Whether it is Liu Qinghe, Yuan Yaoming, or Li Luming, their paintings share a common feature: the elements forming the picture may have no temporal or spatial connection, but they form a new system of meaning. Symbols carrying different meanings are combined in a single text, deepening the structural layers of meaning. This creates a visual effect where tradition and the contemporary, absurdity and seriousness, the unfamiliar and the familiar coexist, breaking the continuity of space and time, disrupting the narrative of the picture, subverting the viewer’s expectations, and encouraging reflection on the “meaning beyond the painting.”
4. Conclusion
Earlier artists hoped to emphasize the solidity and clarity of objects, while contemporary artists sought to eliminate the materiality of visual objects or reduce space as much as possible. Earlier artists aimed for logical picture relationships, whereas contemporary painting pursued an illogical or super-logical visual effect. Contemporary painting merges past and present, encouraging viewers to interpret by combining two temporal texts. The deconstruction of traditional culture by contemporary Chinese painting is a return to an inheritance of tradition, as well as a transcendence and innovation of it. Tradition and contemporary are developing forward in a contradictory yet integrated manner. Additionally, the return to traditional culture in contemporary Chinese painting is an artistic trend and cultural phenomenon that has flourished since the 20th century, representing the introspection and maturity of modern culture. This is the artists’ attempt to establish the position of national identity under the influence of the international art atmosphere.
NOTES
1Sincere Intent → Unreliable Text → Willing Acceptance. Even though viewers know that the depicted figure is not an accurate representation of a Qing dynasty emperor, they are still willing to acknowledge it as the image of a certain Qing emperor. (*Zhao, 2016, Principles and Inference of Semiotics*, p. 272.
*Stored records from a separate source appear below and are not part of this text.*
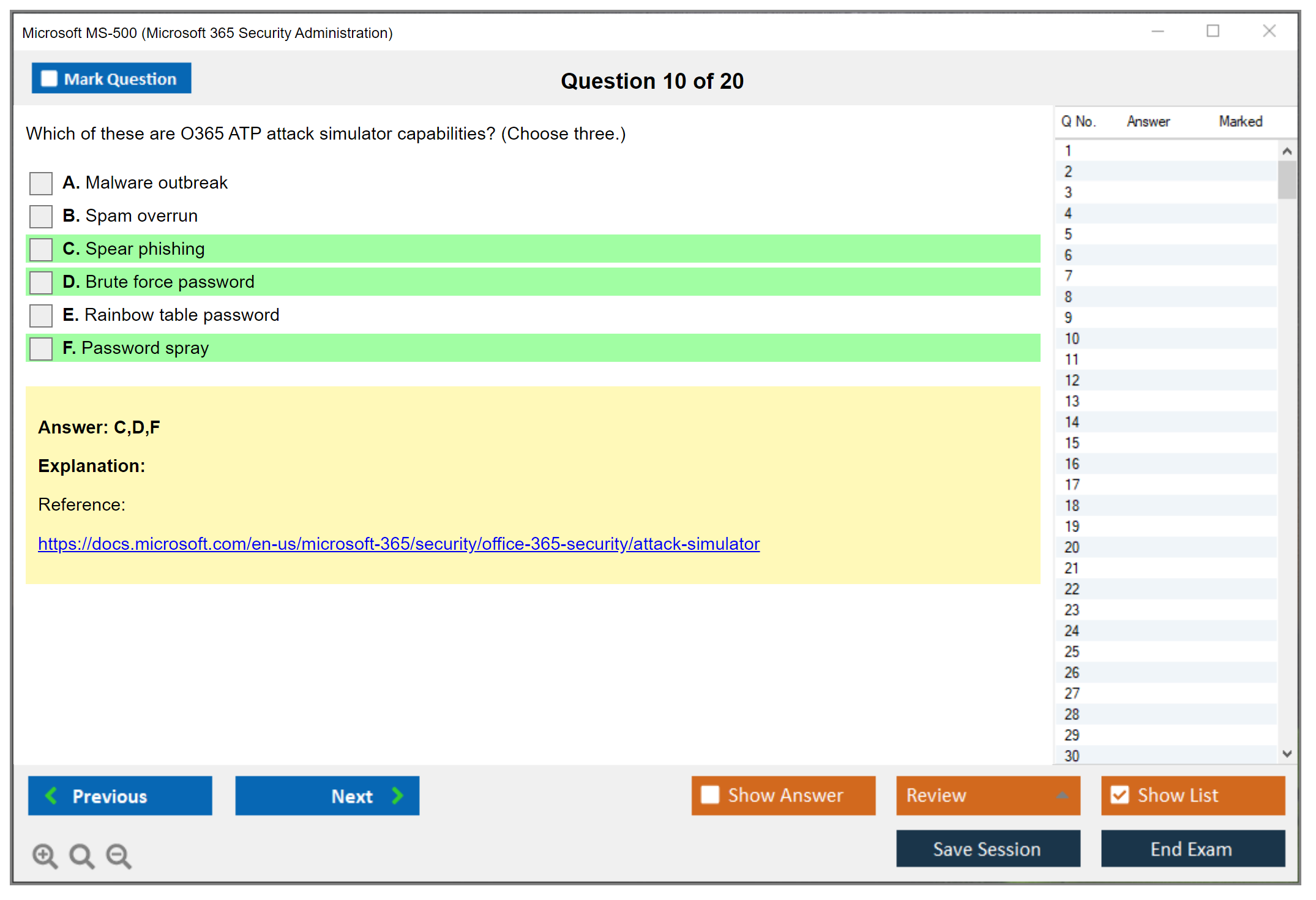Click the zoom out magnifier icon
1316x900 pixels.
pyautogui.click(x=118, y=855)
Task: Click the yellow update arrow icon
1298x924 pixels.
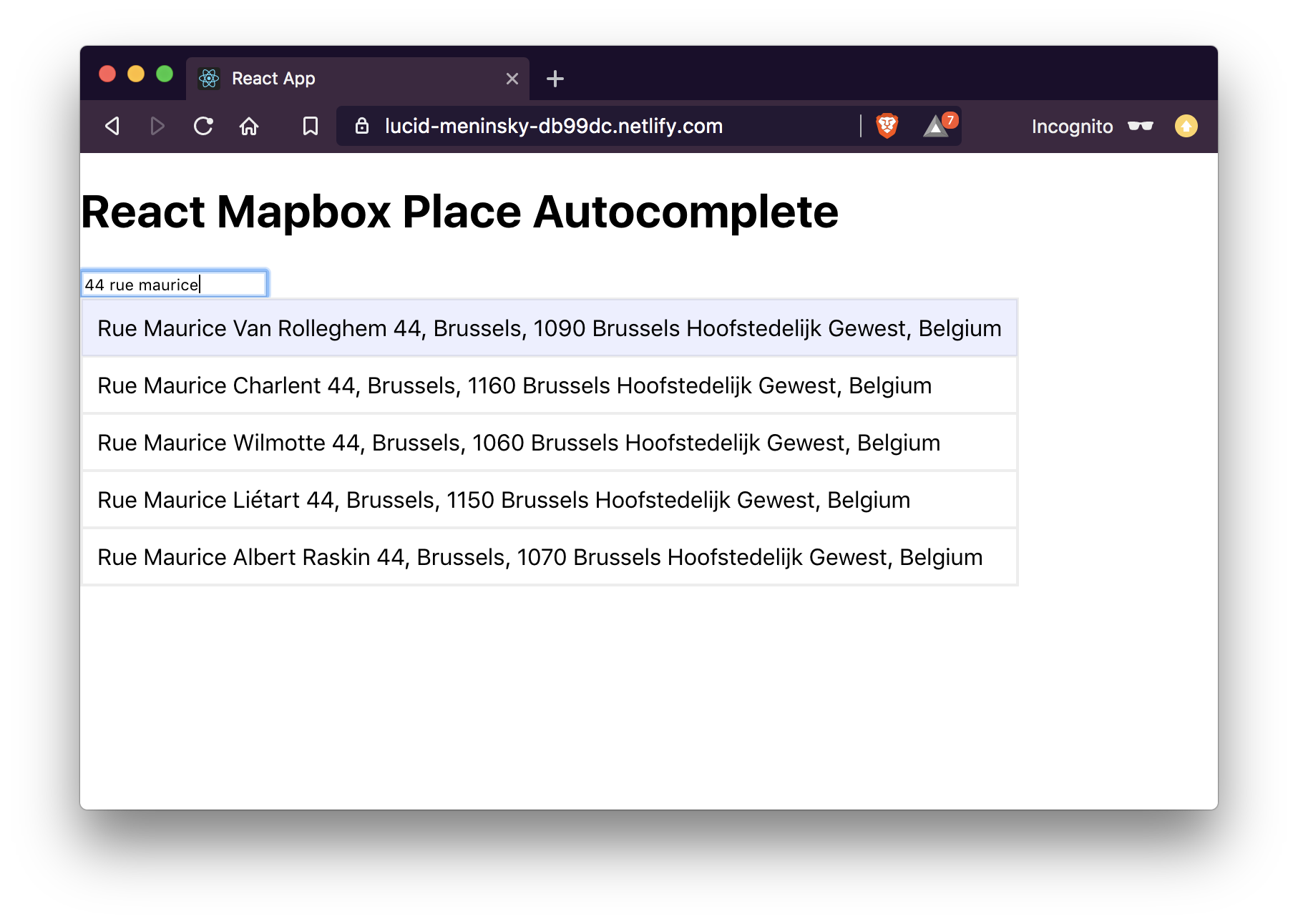Action: pyautogui.click(x=1186, y=126)
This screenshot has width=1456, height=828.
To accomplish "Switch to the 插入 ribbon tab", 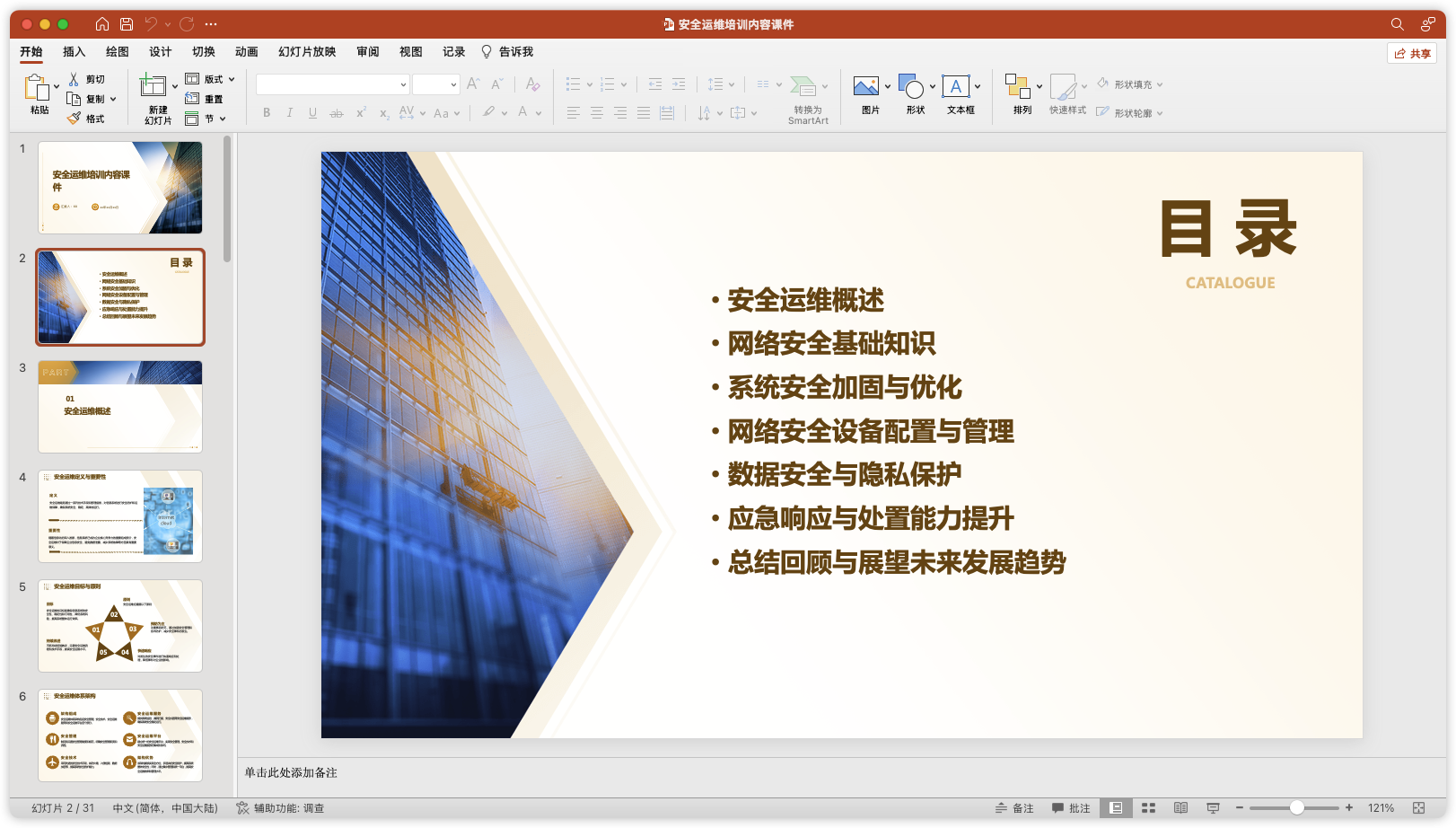I will pos(74,51).
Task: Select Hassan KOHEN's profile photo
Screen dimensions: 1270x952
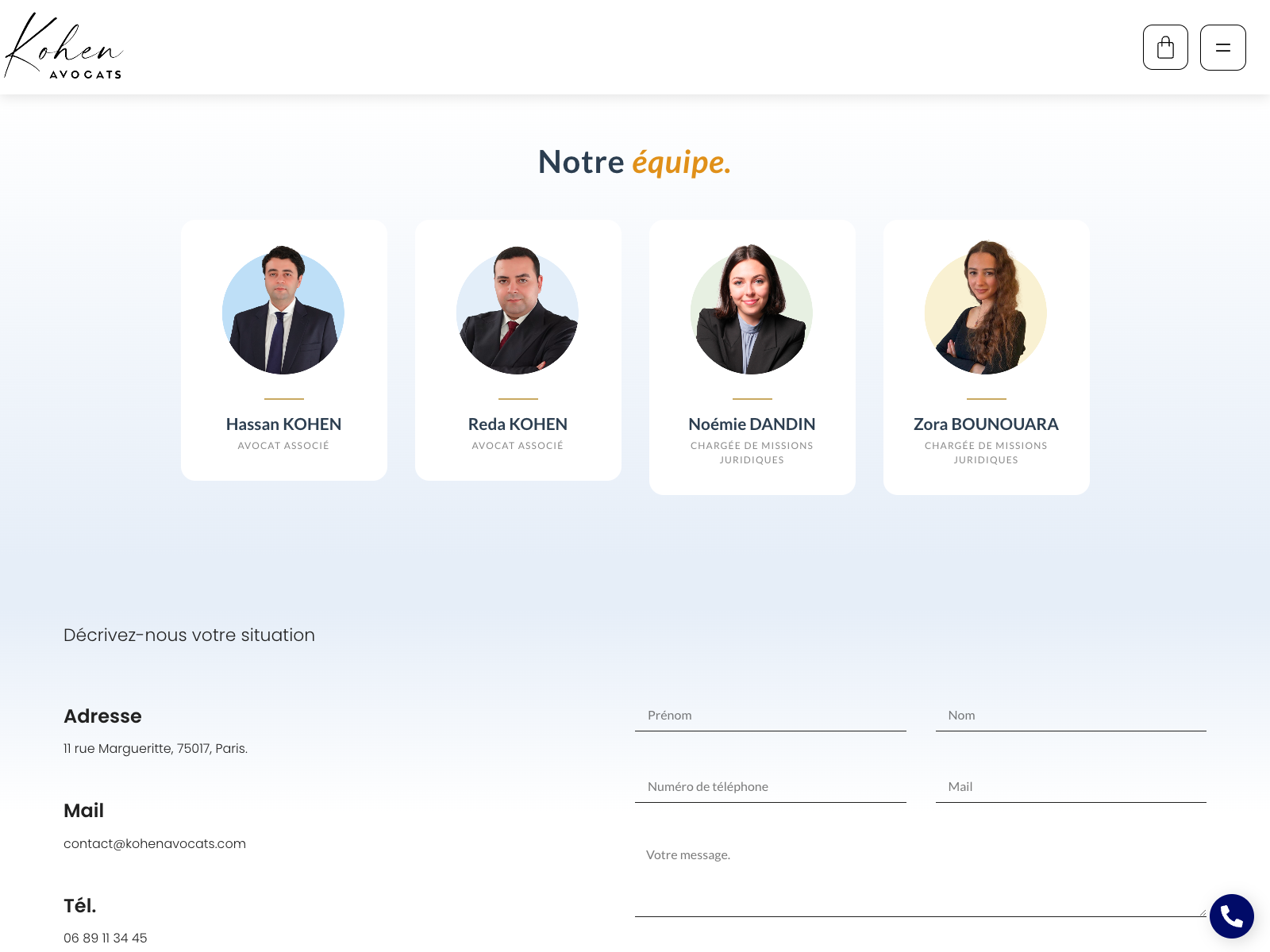Action: [283, 313]
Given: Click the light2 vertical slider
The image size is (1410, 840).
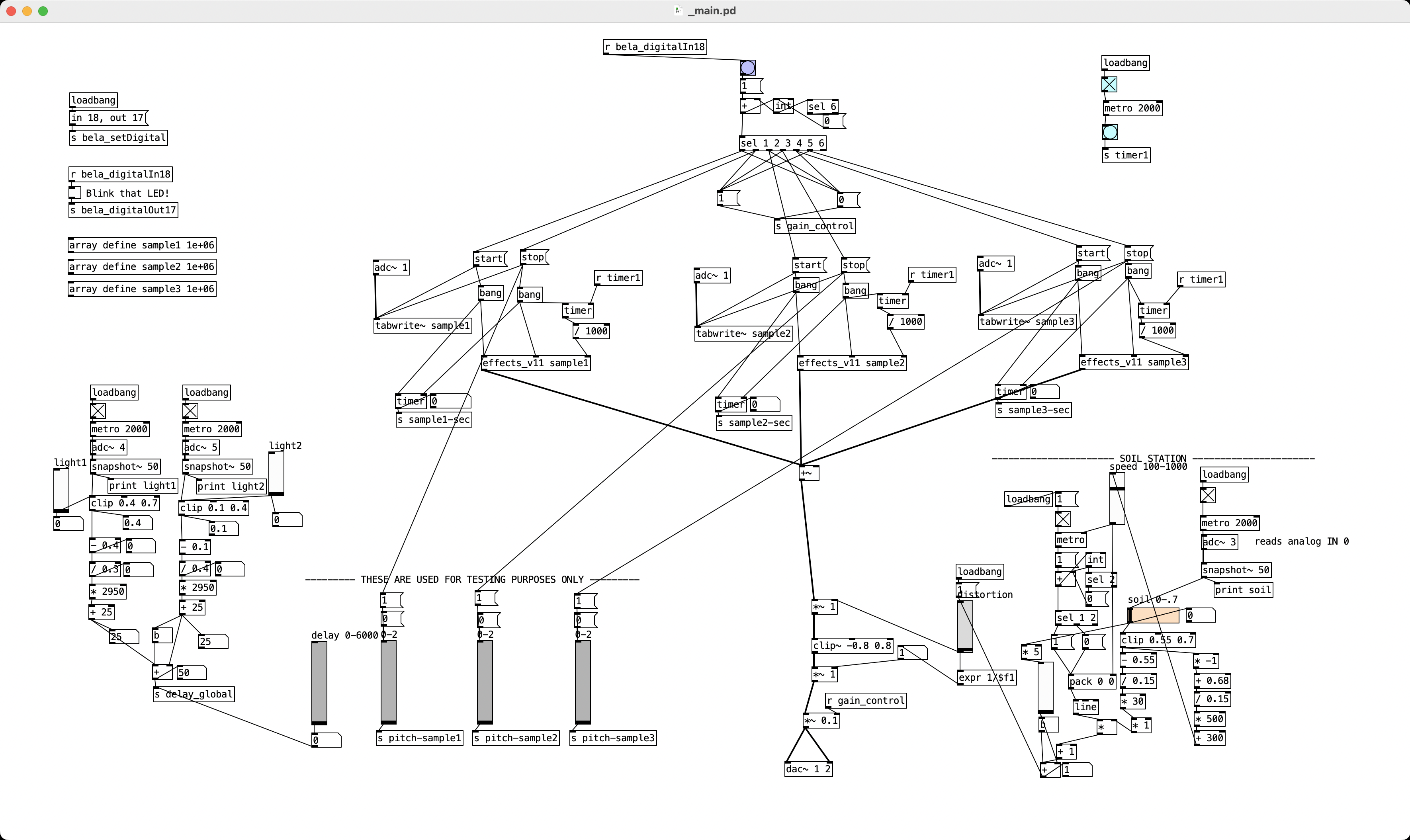Looking at the screenshot, I should coord(276,473).
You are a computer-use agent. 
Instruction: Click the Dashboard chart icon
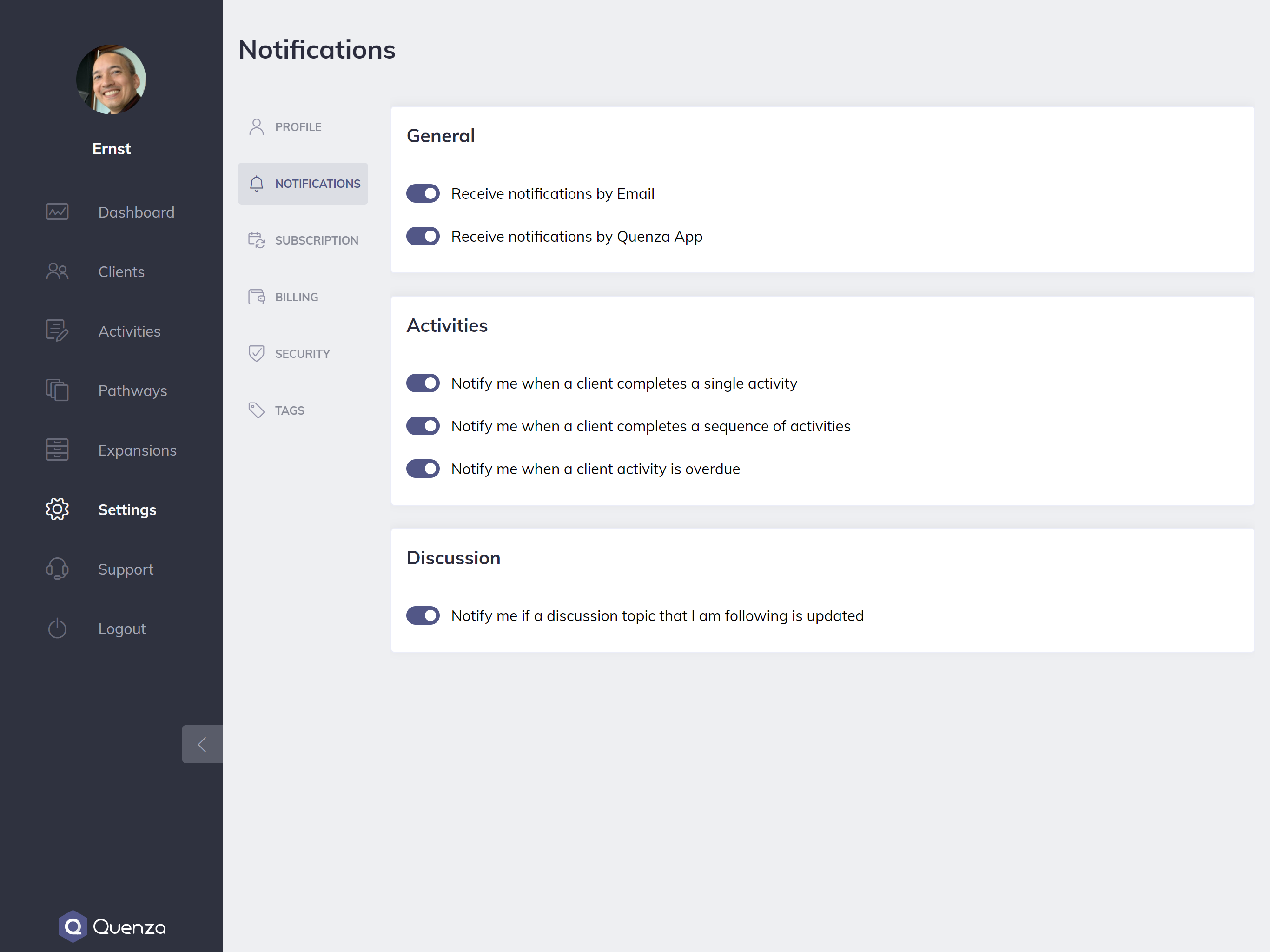coord(57,212)
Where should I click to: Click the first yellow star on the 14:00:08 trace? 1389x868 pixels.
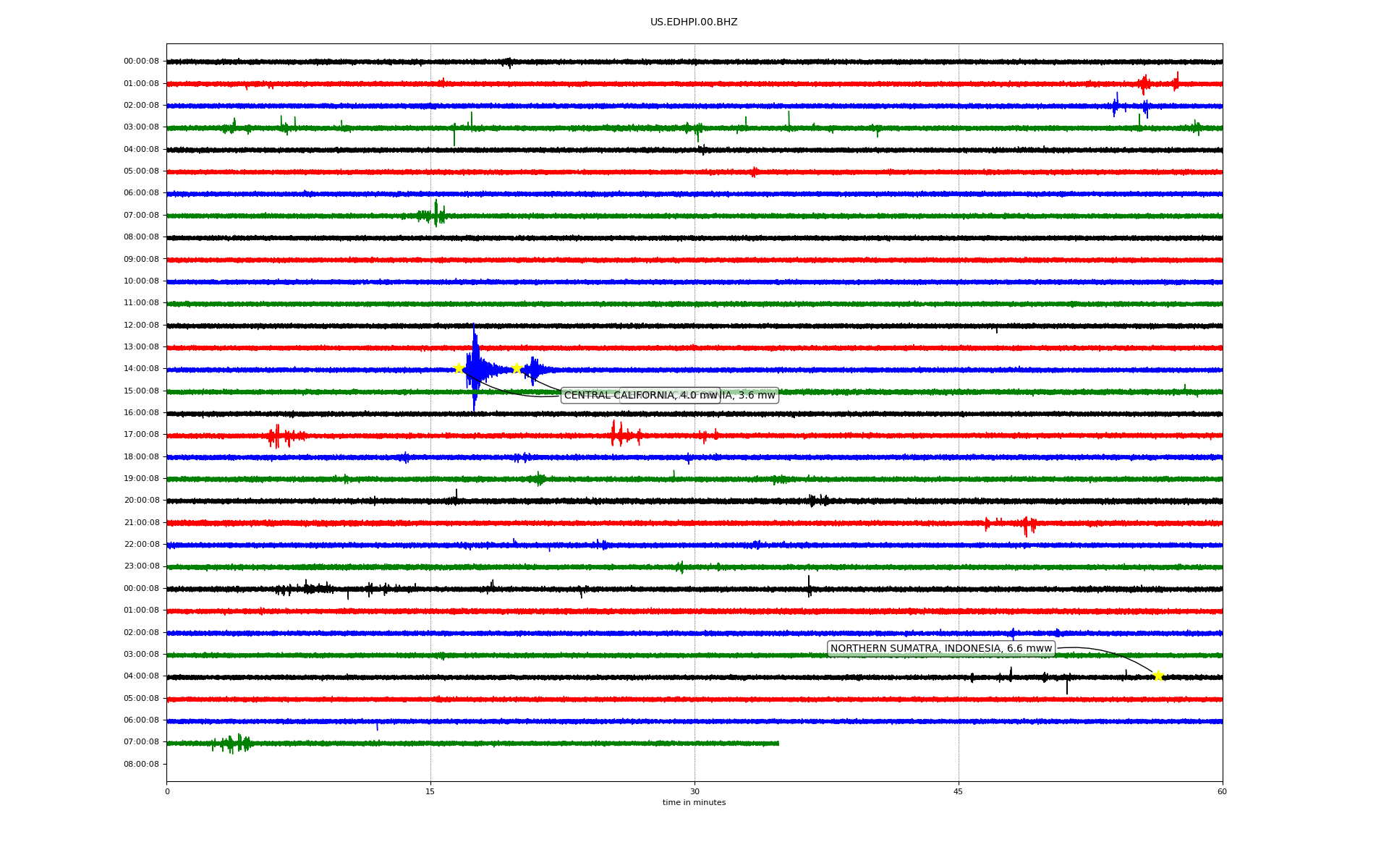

2Queer theory originally referred to a derogatory term used by mainstream Western culture to describe people of the same gender are in love, implying “strangeness.” Later, it was adopted by radicals to encapsulate their theory, carrying a sense of irony. Queer theory posits that gender identity and sexual orientation are not “natural” but are shaped through social and cultural processes, with a critique of the elements of gender oppression.